__Given problem__.
Write out every line of the material below without changing a single character.
——————————
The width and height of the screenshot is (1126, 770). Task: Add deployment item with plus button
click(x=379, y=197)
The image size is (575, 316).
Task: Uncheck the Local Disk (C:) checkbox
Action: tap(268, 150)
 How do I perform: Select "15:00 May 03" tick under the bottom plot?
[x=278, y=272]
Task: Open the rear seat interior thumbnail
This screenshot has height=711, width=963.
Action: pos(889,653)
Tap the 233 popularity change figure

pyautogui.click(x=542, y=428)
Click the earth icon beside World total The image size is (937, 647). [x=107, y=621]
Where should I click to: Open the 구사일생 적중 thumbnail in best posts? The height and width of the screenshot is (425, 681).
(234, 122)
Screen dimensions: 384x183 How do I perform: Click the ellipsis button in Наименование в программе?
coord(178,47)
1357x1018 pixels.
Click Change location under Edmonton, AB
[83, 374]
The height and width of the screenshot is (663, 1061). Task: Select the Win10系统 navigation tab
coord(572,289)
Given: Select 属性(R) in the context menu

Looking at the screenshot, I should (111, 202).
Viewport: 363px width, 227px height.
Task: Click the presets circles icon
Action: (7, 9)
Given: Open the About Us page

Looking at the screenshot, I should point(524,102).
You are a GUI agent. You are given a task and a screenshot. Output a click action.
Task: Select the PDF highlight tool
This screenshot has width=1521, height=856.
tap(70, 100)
——————————
__Written solution__.
The width and height of the screenshot is (1126, 770). Task: Add deployment item with plus button
click(x=379, y=197)
The image size is (575, 316).
Task: Uncheck the Local Disk (C:) checkbox
Action: tap(268, 150)
 How do I perform: Select "15:00 May 03" tick under the bottom plot?
[x=278, y=272]
Task: Open the rear seat interior thumbnail
This screenshot has height=711, width=963.
Action: pos(889,653)
Tap the 233 popularity change figure

pyautogui.click(x=542, y=428)
Click the earth icon beside World total The image size is (937, 647). [x=107, y=621]
Where should I click to: Open the 구사일생 적중 thumbnail in best posts? The height and width of the screenshot is (425, 681).
(234, 122)
Screen dimensions: 384x183 How do I perform: Click the ellipsis button in Наименование в программе?
coord(178,47)
1357x1018 pixels.
Click Change location under Edmonton, AB
[83, 374]
The height and width of the screenshot is (663, 1061). Task: Select the Win10系统 navigation tab
coord(572,289)
Given: Select 属性(R) in the context menu

Looking at the screenshot, I should (111, 202).
Viewport: 363px width, 227px height.
Task: Click the presets circles icon
Action: (7, 9)
Given: Open the About Us page

Looking at the screenshot, I should point(524,102).
You are a GUI agent. You are given a task and a screenshot. Output a click action.
Task: Select the PDF highlight tool
This screenshot has width=1521, height=856.
tap(70, 100)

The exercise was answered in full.